Compared to saccades (Kowler,
2011; Ross, Morrone, Goldberg, & Burr,
2001), the degree of visual suppression and distortion is much smaller during pursuit (Schütz, Braun, & Gegenfurtner,
2007; Schütz & Morrone,
2010; van Beers, Wolpert, & Haggard,
2001). During saccades, the whole retinal image moves quickly, which confronts the visual system with the problem of maintaining a stable perception of the world. The visual system deals with that problem by active suppression of the visual input (Burr, Morrone, & Ross,
1994; Volkmann,
1962) and by forward and backward masking (Campbell & Wurtz,
1972; Castet, Jeanjean, & Masson,
2002). It is important to note that this leads just to threshold elevations for some types of stimuli (Burr et al.,
1994; Castet & Masson,
2000), not to a complete block of visual processing. Saccades are short in duration and the distorted retinal input presumably provides little information, so that the system can afford to raise the thresholds.
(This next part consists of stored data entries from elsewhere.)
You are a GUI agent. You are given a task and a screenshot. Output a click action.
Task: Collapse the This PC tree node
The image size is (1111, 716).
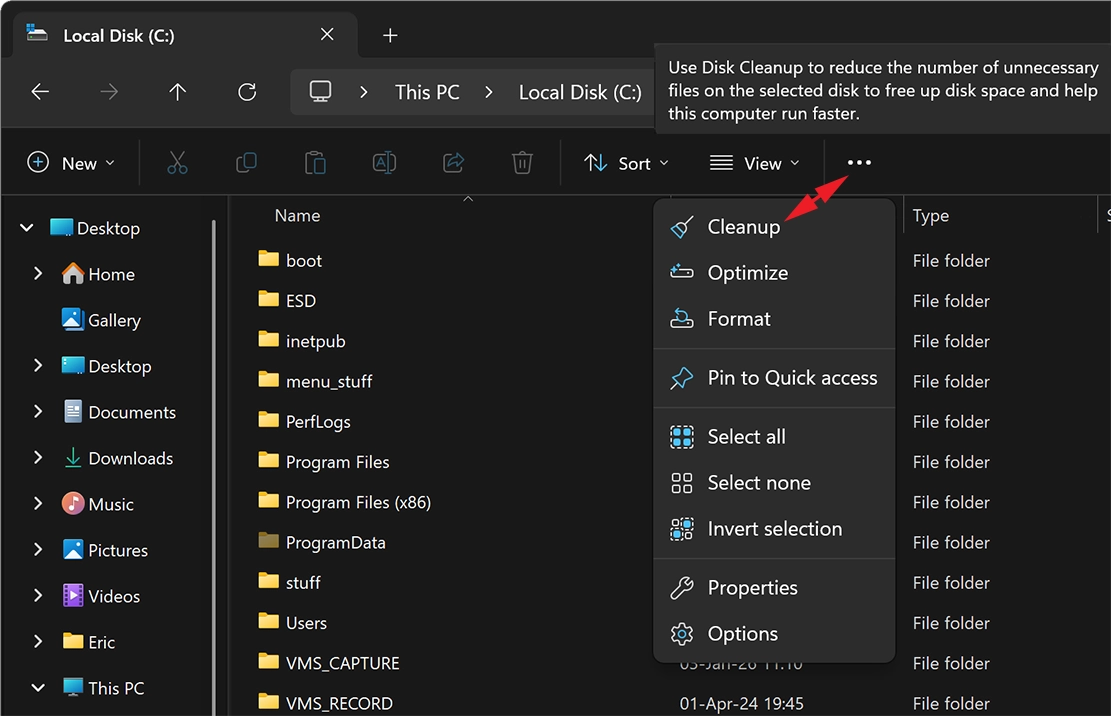point(38,688)
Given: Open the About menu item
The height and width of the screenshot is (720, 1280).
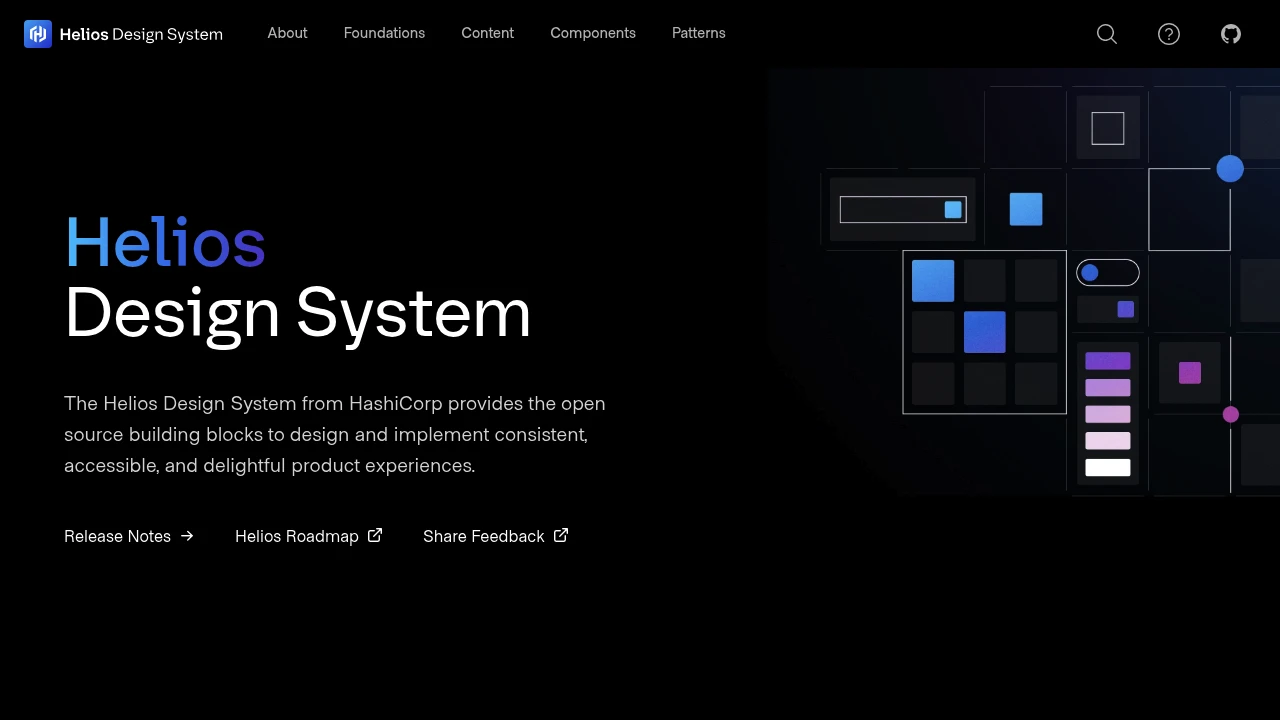Looking at the screenshot, I should click(x=287, y=33).
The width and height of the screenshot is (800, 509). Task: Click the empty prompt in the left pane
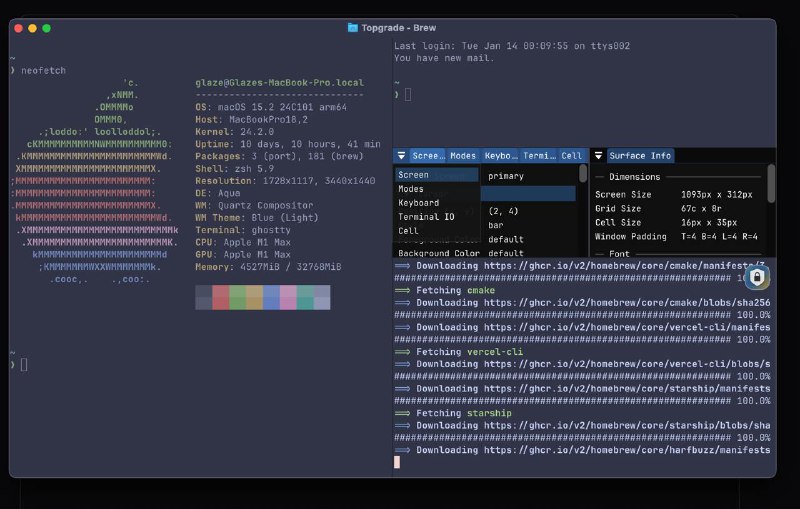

The situation is different for smooth pursuit, which can last for several seconds and induces only moderate retinal speeds. Compared to the strong suppression of luminance stimuli during saccades, there is almost no reduction of luminance contrast sensitivity during pursuit initiation (Schütz, Braun et al.,
2007). While luminance sensitivity for low spatial frequencies is either unaffected by pursuit or only slightly impaired, larger and surprisingly beneficial effects have been observed for chromatic targets and for high-spatial-frequency luminance stimuli (Schütz et al.,
2009,
2008). In these experiments, stimuli were oriented parallel to the pursuit trajectory and flashed for 10 ms to minimize retinal motion and to equate retinal stimulation during pursuit and fixation. Under these conditions, chromatic contrast sensitivity is better during pursuit than during fixation (
Figures 7a and
7b; Schütz et al.,
2008). The enhancement of sensitivity starts about 50 ms before pursuit onset (
Figure 7c) and its magnitude scales with pursuit velocity (Schütz et al.,
2009,
2008). By measuring the chromatic temporal impulse response function, it could be shown that the enhancement of sensitivity is rather caused by a general increase in contrast gain than by a change of the temporal integration (Schütz et al.,
2009). However, this enhancement is not a pure color effect, since it also affects luminance stimuli but only for spatial frequencies above 3 cpd (Schütz et al.,
2009). As the magnocellular pathway cannot process stimuli defined only by color or high spatial frequencies, it is likely that this enhancement originates in the parvocellular pathway. Since the temporal contrast sensitivity function has a low-pass shape for color and high-spatial-frequency luminance stimuli (Kelly,
1975,
1979,
1983), the retinal motion during pursuit will impair sensitivity especially for these stimuli. It might be that the enhancement, which has been measured with flashed stimuli that do move on the retina, aims at compensating the detrimental effect of retinal motion on physically stationary stimuli during pursuit.